Everything About Cryptocurrencies You Ever Wanted To Know
Cryptocurrency is considered to be the money of the 21st century, which holds a lot of power for the future. This is a digital currency which is made of cryptographic protocols due to which transactions are secure, and there is no chance of faking transactions. The best part of cryptocurrency is that any authority does not control it. Due to the decentralization of blockchain, cryptocurrency is out of the control of governments and banks, theoretically. These days cryptocurrency transactions are easier for both security and privacy purposes. The charges required for transfer is very minimum and is called the processing fees.
Cryptocurrency has become a global phenomenon due to globalization and the rise of the internet. Even though today, many people are not aware of the importance of cryptocurrency.

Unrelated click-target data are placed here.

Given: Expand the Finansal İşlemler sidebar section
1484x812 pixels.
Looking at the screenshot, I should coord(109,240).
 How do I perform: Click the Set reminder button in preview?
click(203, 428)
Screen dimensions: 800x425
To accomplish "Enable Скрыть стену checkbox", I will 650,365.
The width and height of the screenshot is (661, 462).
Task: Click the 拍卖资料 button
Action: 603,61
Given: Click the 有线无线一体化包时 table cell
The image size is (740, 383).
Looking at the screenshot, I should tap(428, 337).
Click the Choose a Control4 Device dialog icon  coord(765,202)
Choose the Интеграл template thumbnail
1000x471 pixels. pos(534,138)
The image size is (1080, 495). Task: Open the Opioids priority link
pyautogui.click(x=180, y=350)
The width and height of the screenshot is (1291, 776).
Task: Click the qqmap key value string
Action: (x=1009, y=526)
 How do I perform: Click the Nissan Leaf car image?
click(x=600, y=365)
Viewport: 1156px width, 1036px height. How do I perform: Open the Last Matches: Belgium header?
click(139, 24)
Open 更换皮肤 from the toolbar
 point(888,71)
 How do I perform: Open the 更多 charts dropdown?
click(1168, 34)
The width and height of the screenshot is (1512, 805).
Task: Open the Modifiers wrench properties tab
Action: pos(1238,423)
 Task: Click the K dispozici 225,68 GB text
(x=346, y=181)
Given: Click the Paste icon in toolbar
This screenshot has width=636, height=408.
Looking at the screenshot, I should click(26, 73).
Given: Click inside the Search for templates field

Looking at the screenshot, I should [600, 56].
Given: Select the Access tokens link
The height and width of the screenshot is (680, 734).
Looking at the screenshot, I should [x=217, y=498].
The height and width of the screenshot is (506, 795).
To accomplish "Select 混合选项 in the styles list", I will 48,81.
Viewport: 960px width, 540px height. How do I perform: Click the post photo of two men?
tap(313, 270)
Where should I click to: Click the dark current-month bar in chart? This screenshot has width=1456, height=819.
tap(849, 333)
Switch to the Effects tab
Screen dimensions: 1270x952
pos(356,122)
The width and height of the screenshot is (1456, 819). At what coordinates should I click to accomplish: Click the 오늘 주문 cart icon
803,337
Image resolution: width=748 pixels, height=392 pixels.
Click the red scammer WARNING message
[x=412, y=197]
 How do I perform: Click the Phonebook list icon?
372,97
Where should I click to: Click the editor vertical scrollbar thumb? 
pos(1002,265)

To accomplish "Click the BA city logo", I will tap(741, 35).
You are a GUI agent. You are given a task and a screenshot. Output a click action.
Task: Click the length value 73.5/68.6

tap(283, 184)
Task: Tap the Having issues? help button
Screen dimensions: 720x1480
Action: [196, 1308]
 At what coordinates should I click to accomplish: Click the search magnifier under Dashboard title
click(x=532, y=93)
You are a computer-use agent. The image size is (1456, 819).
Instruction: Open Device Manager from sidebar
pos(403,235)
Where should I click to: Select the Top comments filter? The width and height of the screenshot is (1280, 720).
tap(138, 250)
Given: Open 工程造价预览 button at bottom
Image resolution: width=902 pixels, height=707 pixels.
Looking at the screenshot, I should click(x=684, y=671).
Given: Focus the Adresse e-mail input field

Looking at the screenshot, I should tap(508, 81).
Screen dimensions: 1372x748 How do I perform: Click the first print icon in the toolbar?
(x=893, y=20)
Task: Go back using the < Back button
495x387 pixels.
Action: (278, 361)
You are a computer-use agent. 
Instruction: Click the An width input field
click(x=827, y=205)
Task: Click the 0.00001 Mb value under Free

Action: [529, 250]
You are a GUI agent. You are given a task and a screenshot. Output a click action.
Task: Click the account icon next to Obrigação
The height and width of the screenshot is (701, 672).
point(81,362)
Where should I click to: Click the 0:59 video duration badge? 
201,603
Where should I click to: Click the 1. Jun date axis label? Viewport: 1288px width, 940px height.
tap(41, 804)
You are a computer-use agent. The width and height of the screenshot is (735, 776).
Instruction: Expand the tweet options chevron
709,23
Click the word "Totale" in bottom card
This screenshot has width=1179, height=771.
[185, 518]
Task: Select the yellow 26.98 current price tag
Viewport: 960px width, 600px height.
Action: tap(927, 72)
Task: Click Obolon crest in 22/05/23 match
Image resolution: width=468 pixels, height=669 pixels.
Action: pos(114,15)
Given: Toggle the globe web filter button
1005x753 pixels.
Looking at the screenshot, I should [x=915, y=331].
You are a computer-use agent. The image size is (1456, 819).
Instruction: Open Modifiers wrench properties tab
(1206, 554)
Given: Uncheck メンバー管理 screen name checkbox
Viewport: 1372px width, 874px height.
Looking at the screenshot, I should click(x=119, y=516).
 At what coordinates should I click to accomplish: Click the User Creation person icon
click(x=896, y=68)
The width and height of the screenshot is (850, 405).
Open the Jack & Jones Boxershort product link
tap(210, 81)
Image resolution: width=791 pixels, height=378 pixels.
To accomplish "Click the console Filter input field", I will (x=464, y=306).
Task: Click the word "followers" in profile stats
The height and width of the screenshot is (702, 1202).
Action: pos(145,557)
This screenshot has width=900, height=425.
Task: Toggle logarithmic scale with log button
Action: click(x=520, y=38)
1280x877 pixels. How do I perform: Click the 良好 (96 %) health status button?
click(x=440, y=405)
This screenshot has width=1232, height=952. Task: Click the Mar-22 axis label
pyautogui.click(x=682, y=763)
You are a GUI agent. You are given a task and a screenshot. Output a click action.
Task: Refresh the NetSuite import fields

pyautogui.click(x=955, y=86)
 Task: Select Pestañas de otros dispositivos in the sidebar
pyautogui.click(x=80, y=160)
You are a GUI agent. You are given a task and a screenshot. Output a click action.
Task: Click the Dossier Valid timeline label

The reason why they are not mindful is they do not understand how it works. Cryptocurrency confuses some people, causes fear for others and has captured the minds of a growing number.
Bankers, consultants and developers who have minimal knowledge about cryptocurrency are working hard to gain understanding about it. Just look at JP Morgan’s foray into the space. Sometimes it has been found that they do not even understand the basic concept of cryptocurrency. To understand what it is we have to go to its origin.
The origin of cryptocurrencies
Cryptocurrency is a side product of digital cash and was invented by Satoshi Nakamoto. The inventor has also developed Bitcoin, and it is one of the most crucial cryptocurrencies to date. In the year 2008, he had an idea of Peer to peer electronic cash transfer. He wanted to invent something which made people transfer money more securely.
Announcing the release of Bitcoin, he said that this was a new way of electronic cash transfer method which was recently released without any Central authority or server. In the 90s, there were many on successful attempts digital money, but they have failed dramatically, so hence decentralized digital cash system by Satoshi Nakamoto was the need of the hour.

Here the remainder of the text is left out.